With Gareth Southgate set to name his latest England squad for upcoming Euro 2020 qualifiers against the Czech Republic and Montenegro, one player that has been backed to earn a call-up is James Ward-Prowse.
The 24-year-old has been the main beneficiary of Ralph Hasenhuttl’s appointment in early December, with the Englishman becoming a key figure in a Southampton side looking to avoid relegation from the Premier League.
The thought of a battle to remain in England’s top tier could be put to one side for a fortnight however should Ward-Prowse be named in Southgate’s squad, and it’s a prospect that few people could argue against.
Ward-Prowse has played 90 minutes in Southampton‘s last 11 Premier League games (four wins, three draws and four defeats), although it’s his form in front of goal that has seen his stock meteorically rise in recent weeks.
After netting just ten goals in his previous 176 league appearances for the Saints, the midfielder has scored six in his last nine, and his latest effort – the free-kick winner against Tottenham – the undoubted highlight of his purple patch.
A set-piece specialist, Ward-Prowse’s last two goals for Southampton have been direct free-kicks, as he followed up his effort against Manchester United with the aforementioned winner against Spurs, although it’s a positional change that has marked an upturn in his form as well.
Hasenhuttl’s preference to play a 3-4-2-1 has seen Ward-Prowse deployed as one of the two attacking midfielders behind a central striker, having played in a number of positions for the Saints since making his debut in the opening day of the 2012/13 league season, including in central midfield, defensive midfield and even a brief stint as a wing-back.
While possessing attributes usually associated with wingers, mainly crossing, his current position in Hasenhuttl’s side allows Ward-Prowse to affect the game with his quality on the ball from more central positions, while his energy and pressing lends itself to playing in the position.
No other player has covered more distance in the Premier League in 2019 than Ward-Prowse at 123.7km, and it’s that kind of perpetual motion, and encompassed talent, that could see him represent his country at senior level once again.
Ward-Prowse’s only England cap to date, which came under Gareth Southgate, was a seven minute cameo against Germany in March 2017, although the Three Lions’ progression since then could see the Southampton midfielder become a useful member of the squad.
Taking England’s 2018 World Cup campagin as an example, of the 12 goals they scored on their run to the semi-finals, six of them came directly from set-pieces situations – free-kicks and corners – which is a major part of Ward-Prowse’s game that Southgate’s side could benefit from in the future.
While the Saints’ starlet has shone in a more attacking position in recent weeks, the competition for places in those positions for England is fierce, which is why his versatility, which seems to have a become a modern-day requirement for players, and quality makes him tailor-made for the international scene.

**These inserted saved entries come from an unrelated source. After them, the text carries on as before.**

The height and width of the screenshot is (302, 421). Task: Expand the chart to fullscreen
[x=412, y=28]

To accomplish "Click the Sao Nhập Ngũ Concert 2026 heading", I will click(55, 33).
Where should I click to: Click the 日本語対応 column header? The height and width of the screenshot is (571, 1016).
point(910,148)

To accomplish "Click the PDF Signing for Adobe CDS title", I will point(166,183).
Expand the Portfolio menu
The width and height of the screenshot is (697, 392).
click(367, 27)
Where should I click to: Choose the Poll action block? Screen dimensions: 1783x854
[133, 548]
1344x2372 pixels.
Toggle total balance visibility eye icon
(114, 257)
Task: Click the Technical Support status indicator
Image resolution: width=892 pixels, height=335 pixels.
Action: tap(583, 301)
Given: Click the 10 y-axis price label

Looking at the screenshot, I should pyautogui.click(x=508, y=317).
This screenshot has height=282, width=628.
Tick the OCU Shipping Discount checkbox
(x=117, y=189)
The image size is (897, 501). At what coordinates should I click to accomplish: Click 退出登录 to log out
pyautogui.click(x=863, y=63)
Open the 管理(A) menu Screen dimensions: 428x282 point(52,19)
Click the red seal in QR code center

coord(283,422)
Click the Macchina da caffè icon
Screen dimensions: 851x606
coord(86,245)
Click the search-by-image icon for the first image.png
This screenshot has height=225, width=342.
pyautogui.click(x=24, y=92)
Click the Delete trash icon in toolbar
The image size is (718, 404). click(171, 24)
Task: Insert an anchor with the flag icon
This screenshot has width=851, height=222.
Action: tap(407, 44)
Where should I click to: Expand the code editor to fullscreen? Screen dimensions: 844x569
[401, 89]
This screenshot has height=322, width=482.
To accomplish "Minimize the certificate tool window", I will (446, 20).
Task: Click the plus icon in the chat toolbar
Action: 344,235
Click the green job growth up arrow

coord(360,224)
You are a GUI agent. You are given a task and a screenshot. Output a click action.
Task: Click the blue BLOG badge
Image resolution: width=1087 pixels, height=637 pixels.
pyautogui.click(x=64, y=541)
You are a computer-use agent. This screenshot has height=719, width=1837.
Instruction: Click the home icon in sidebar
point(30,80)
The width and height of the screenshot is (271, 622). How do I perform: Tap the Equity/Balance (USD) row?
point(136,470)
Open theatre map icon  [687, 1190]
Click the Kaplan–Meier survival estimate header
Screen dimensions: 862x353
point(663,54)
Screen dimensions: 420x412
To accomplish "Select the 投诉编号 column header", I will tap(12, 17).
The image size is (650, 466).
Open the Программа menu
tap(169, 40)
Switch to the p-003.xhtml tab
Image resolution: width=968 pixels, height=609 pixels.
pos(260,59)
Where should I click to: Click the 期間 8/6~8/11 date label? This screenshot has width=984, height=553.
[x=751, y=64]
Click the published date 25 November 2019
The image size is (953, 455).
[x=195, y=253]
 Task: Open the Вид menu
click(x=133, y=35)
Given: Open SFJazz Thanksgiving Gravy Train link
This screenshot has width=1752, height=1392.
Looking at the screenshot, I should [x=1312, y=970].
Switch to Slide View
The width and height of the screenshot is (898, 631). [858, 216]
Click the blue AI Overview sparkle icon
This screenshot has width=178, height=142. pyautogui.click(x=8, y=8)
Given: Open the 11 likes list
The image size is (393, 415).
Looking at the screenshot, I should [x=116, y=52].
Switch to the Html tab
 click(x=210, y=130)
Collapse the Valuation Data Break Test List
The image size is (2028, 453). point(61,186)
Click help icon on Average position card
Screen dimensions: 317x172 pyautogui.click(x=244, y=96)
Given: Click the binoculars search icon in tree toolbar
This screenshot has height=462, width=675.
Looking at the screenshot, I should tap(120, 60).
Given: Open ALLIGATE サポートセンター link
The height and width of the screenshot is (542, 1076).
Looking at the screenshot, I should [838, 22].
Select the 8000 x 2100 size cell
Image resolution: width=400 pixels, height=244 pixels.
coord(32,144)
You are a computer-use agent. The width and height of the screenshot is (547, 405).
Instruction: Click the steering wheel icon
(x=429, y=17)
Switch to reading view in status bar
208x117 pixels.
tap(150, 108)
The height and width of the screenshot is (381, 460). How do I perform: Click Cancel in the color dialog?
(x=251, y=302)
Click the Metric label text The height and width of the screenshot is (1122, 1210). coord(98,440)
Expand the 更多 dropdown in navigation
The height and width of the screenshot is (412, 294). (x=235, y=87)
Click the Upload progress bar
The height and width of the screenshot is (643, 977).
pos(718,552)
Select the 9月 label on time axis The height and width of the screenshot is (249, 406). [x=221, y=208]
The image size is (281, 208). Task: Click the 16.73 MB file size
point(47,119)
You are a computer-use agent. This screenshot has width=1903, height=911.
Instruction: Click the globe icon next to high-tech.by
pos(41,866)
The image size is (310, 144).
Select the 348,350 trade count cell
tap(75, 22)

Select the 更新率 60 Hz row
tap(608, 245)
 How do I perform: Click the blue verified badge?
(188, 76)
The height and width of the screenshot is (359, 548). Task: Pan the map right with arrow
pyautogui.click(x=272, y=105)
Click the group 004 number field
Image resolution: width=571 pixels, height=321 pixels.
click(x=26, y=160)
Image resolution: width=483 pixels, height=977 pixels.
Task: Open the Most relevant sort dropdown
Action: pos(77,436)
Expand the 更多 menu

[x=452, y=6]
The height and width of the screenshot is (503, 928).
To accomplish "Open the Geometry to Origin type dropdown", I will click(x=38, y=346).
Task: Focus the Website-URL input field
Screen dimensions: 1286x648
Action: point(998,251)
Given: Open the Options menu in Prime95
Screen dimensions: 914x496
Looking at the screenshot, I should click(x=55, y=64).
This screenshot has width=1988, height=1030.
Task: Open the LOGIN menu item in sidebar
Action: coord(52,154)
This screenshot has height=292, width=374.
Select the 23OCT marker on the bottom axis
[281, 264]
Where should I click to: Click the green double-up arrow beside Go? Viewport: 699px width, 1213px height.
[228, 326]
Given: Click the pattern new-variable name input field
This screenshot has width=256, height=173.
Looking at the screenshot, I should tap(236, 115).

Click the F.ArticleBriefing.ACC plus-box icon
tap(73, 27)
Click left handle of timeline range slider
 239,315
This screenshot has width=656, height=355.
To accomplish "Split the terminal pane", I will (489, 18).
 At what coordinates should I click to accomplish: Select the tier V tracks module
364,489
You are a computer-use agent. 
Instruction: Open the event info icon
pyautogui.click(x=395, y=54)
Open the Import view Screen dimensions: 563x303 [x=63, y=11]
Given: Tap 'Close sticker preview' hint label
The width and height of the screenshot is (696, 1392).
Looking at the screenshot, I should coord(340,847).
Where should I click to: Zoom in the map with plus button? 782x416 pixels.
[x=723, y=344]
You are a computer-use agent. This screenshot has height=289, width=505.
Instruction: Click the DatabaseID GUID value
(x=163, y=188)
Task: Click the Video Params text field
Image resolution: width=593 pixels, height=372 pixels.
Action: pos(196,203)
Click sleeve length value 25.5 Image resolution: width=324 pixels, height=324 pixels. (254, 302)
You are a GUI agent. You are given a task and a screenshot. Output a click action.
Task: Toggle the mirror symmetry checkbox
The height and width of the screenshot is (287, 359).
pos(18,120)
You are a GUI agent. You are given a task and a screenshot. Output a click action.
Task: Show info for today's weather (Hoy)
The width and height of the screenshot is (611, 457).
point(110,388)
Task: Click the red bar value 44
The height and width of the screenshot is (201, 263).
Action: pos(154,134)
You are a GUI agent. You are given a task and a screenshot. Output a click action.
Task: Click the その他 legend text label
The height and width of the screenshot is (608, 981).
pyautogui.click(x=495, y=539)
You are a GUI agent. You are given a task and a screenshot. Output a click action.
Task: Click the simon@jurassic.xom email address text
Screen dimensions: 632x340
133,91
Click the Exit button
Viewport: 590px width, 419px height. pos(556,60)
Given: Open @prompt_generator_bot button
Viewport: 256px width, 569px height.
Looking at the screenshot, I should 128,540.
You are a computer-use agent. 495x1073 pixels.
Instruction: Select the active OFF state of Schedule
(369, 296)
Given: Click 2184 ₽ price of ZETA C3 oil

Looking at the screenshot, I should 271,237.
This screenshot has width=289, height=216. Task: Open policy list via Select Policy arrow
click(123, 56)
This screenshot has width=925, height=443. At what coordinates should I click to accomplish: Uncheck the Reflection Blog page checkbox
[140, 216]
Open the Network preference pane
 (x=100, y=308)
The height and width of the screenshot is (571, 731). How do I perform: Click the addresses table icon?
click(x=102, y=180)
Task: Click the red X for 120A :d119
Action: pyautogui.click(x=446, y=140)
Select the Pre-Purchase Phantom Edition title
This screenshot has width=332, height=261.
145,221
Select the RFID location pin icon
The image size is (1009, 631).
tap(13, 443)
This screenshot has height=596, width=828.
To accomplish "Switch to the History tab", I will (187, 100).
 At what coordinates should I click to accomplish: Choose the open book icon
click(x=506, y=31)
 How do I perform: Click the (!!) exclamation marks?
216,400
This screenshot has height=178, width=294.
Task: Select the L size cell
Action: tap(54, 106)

Should Ward-Prowse earn a spot in the latest England squad, then the midfielder would owe a lot of it to Hasenhuttl, with him praising the Austrian for explaining in no uncertain terms what is expected of him, which has seen him kick-start a promising career that could result in international caps in the near future.
He said: “It’s the first time I’ve had a manager who is brutally honest about me. Good and bad things. He has told me I need to win more tackles if I want to play in midfield. Not to go and smash people but to be aggressive.
“We have a really detailed way of playing without the ball now. It requires a lot of running and physical work which thankfully I’m good at. The manager showed me clips of teams he has worked at before and told me what he expects of a No 6 or a No 8.”
“A lot of the goals we have scored have come from tackling high up the pitch. My goal against Everton was similar to that. It’s just about learning.”